Antimicrobial Stewardship, Resistance and Emerging Pathogens
Background : Recent studies have provided substantial evidence on the potential for healthcare associated infections (HAIs) due to contaminants in the environment such as floors, etc. In this study we compared environmental bacterial contamination in a pediatric intensive care unit (PICU) before and 48 hours after a terminal cleaning.
Methods : Using data from a previous study by the authors we established the 10 most contaminated sites in the PICU (bed rails, floor by sink, stethoscopes, return air ducts, bath basin, computer keyboard and mouse, cell phones, Pyxis touch screen, equipment handles, beside table). These sites were sampled in triplicate using sterile transport swabs and were use to inoculate Mannitol Salt Agar (for Staphylococci), CHROMagar (for methicillin resistant S. aureus (MRSA)), Pseudomonas Isolation Agar (for Pseudomonas sp.), Eosin Methylene Blue (for enteric bacteria), and Tryptic Soy Agar (TSA) (for non-specific bacteria). Samples were obtained before and 48 hours after a terminal cleaning.
Results : Of the samples collected in the PICU before the cleaning 14 (47%) were positive for S. aureus, 7 (23%) for MRSA, 6 (20%) for enterics, 0 (0%) for Pseudomonas, 13 (43%) TSA. Forty-eight hours after the terminal cleaning 7 (23%) were positive for S. aureus, 0 (0%) for MRSA, 3 (10%) for enterics, 0 (0%) pseudomonas, 11 (37%) for non-specific bacteria. The most contaminated areas were the floors near the sink, and the return air ducts (p < 0.05).

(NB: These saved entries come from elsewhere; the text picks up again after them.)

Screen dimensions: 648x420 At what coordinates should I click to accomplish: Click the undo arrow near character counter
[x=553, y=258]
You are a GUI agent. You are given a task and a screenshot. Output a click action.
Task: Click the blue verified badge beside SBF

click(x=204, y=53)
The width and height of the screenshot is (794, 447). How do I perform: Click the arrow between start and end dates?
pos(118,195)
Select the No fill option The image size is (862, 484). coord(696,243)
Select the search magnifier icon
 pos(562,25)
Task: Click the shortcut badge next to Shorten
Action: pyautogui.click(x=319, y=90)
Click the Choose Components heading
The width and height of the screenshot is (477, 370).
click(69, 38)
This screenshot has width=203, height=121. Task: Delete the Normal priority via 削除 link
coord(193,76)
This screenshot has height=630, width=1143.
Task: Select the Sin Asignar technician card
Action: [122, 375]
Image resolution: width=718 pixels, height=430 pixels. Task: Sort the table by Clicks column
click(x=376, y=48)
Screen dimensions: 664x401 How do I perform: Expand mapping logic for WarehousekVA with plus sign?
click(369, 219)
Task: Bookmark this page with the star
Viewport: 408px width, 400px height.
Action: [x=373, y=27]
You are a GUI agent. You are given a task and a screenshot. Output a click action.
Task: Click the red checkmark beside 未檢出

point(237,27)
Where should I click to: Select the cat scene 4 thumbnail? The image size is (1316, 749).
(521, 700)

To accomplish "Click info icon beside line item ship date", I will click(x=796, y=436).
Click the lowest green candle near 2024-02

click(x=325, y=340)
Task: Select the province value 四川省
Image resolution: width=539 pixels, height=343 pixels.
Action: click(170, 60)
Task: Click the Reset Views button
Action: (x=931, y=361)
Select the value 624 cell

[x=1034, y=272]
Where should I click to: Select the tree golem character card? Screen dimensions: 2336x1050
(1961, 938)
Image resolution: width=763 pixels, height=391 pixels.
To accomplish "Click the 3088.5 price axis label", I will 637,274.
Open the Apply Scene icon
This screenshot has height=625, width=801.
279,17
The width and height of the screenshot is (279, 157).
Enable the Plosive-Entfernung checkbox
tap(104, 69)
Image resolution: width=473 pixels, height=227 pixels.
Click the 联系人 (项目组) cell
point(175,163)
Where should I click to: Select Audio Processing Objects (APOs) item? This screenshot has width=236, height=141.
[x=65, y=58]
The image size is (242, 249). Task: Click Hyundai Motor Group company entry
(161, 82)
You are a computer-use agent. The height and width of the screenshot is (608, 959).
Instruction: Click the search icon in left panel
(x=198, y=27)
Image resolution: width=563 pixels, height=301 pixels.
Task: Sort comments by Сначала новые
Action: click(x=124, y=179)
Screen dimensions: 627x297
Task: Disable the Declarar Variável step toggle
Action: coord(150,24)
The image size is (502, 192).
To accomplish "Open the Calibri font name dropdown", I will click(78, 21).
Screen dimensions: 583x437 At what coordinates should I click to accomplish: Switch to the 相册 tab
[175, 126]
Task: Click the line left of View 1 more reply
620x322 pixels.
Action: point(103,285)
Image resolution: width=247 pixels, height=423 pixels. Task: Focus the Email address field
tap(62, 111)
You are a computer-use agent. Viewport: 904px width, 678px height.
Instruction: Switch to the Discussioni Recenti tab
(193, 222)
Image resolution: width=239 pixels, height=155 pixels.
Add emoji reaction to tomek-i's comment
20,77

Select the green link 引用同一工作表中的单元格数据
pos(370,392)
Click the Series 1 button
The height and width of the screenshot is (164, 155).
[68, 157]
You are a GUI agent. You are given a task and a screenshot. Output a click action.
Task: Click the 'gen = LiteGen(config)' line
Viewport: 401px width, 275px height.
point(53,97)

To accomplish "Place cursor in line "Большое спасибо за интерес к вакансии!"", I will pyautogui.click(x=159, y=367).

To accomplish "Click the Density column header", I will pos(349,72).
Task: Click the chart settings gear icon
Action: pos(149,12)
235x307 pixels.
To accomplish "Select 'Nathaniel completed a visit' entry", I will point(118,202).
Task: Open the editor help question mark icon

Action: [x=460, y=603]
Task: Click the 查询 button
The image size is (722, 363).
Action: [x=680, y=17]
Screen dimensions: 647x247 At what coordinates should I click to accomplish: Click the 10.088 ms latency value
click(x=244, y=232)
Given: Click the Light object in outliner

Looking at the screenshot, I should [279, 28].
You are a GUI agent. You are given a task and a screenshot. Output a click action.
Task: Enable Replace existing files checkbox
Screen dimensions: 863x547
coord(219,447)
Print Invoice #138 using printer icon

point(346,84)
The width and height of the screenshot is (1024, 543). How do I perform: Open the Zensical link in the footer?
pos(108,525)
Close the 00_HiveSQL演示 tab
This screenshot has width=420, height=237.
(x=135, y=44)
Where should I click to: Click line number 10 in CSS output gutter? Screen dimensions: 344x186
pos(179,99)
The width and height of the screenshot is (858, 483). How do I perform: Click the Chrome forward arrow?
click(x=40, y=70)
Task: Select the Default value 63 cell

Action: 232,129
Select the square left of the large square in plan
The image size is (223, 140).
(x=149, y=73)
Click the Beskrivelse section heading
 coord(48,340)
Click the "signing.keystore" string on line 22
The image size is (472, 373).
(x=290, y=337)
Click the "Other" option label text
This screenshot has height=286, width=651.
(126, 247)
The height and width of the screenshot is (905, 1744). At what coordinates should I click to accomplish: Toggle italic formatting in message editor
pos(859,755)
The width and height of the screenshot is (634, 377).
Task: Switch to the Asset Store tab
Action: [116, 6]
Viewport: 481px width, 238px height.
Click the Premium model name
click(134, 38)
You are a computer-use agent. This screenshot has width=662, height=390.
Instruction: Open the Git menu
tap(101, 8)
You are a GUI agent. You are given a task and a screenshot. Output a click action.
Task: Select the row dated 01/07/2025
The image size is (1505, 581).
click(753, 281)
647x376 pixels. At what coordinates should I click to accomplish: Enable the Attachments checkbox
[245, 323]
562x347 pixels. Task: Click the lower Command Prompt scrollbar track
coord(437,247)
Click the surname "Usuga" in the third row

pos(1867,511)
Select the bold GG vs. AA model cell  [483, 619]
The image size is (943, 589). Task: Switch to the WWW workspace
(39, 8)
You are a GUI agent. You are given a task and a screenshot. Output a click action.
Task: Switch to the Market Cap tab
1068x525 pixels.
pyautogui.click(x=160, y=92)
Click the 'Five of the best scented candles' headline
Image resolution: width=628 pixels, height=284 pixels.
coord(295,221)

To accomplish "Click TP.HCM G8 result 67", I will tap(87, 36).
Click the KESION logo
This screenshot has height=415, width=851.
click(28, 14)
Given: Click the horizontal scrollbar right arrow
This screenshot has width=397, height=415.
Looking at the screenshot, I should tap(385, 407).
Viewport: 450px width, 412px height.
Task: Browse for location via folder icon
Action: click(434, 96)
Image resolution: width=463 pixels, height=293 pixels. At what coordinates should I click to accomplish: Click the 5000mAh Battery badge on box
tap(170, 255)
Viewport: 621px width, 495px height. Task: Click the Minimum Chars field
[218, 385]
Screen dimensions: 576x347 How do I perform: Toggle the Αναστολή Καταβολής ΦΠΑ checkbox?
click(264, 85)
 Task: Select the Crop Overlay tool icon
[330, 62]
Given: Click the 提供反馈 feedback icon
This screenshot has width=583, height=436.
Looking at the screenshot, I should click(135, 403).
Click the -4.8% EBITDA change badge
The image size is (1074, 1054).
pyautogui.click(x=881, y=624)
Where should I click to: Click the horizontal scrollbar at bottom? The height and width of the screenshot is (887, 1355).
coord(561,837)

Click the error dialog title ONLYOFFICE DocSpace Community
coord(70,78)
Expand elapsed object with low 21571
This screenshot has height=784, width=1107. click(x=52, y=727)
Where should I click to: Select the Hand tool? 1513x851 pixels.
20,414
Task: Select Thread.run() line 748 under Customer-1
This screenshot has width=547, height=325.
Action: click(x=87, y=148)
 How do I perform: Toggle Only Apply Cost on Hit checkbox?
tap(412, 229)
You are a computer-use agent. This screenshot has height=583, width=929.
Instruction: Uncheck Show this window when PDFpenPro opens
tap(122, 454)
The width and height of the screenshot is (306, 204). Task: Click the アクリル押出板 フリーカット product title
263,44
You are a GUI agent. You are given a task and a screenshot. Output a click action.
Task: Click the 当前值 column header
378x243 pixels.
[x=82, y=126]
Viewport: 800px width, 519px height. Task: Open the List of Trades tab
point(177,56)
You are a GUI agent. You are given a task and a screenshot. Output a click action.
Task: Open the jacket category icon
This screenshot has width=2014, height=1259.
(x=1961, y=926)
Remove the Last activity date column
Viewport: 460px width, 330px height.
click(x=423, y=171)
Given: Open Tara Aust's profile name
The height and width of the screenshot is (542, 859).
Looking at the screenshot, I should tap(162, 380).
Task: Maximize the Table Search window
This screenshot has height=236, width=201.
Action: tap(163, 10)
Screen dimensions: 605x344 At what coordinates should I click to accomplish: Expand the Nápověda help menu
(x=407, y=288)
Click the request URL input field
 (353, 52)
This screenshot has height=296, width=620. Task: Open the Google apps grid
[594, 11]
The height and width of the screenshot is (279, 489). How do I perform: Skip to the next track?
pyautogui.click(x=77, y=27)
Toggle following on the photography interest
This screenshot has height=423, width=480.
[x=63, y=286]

Conclusions : Overall contamination was significantly reduced by terminal cleaning (p <0.05) for S. Aureus, MRSA, enterics, and non-specific bacteria in the majority of sites. The efficacy of cleaning however was not found in all areas; with the floors and return air ducts not being significantly changed after cleaning. The cleanliness of these two sites represent whether the dust carrying bacteria were removed in the cleaning process.